Marzo de 1987: el día que dejé de ser uno más
Enero de 1987. Tenía la guitarra de palo en mis manos y un problema gigante: nadie en mi familia tocaba un instrumento.
Mi única referencia era mi padrino, que tenía una colgada en la pared y la rasgueaba de vez en cuando. Con eso, y una revista La Bicicleta (los más viejos sabrán de qué hablo), me encerré a ensayar. Tenía dos meses para ponerme a la par de mis compañeros o el profesor me devolvería a la flauta dulce.
Llegó marzo.
El profesor, con esa cara de desconfianza que ponen los que ya lo han visto todo, abrió la clase permitiendo que los que "dieron bote" con la guitarra volvieran a la flauta. Yo pedí entrar a guitarra. Me miró como si estuviera loco.

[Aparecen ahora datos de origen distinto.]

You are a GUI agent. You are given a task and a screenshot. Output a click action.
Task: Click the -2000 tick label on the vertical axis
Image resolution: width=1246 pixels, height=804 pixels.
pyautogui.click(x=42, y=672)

—"Si te sabes una canción, tócala para evaluarte"— me dijo.
No tengo reparos en decirte que ese día, sin haber tenido una sola clase oficial, ya era el mejor alumno de ese segundo medio. Pero ahí descubrí algo más: podía cantar.
Cuando terminé la canción, sus ojos brillaron. No solo estaba tocando las notas; estaba transmitiendo algo. Había dejado de ser un alumno mediocre para convertirme en alguien a quien valía la pena escuchar.
¿Por qué te estoy escribiendo esto?
Porque estoy preparado para entrar en tu equipo de ventas y descubrir quién tiene el potencial de ser una estrella y quién solo está haciendo ruido.
Hoy, la mayoría de los vendedores "tocan la flauta" porque es lo más fácil. Yo te ayudo a que aprendan a tocar y cantar para que tus clientes se detengan a escucharlos.
Cuando yo canto, exijo que me escuchen. Si no hay disposición, guardo la guitarra y tú te lo pierdes.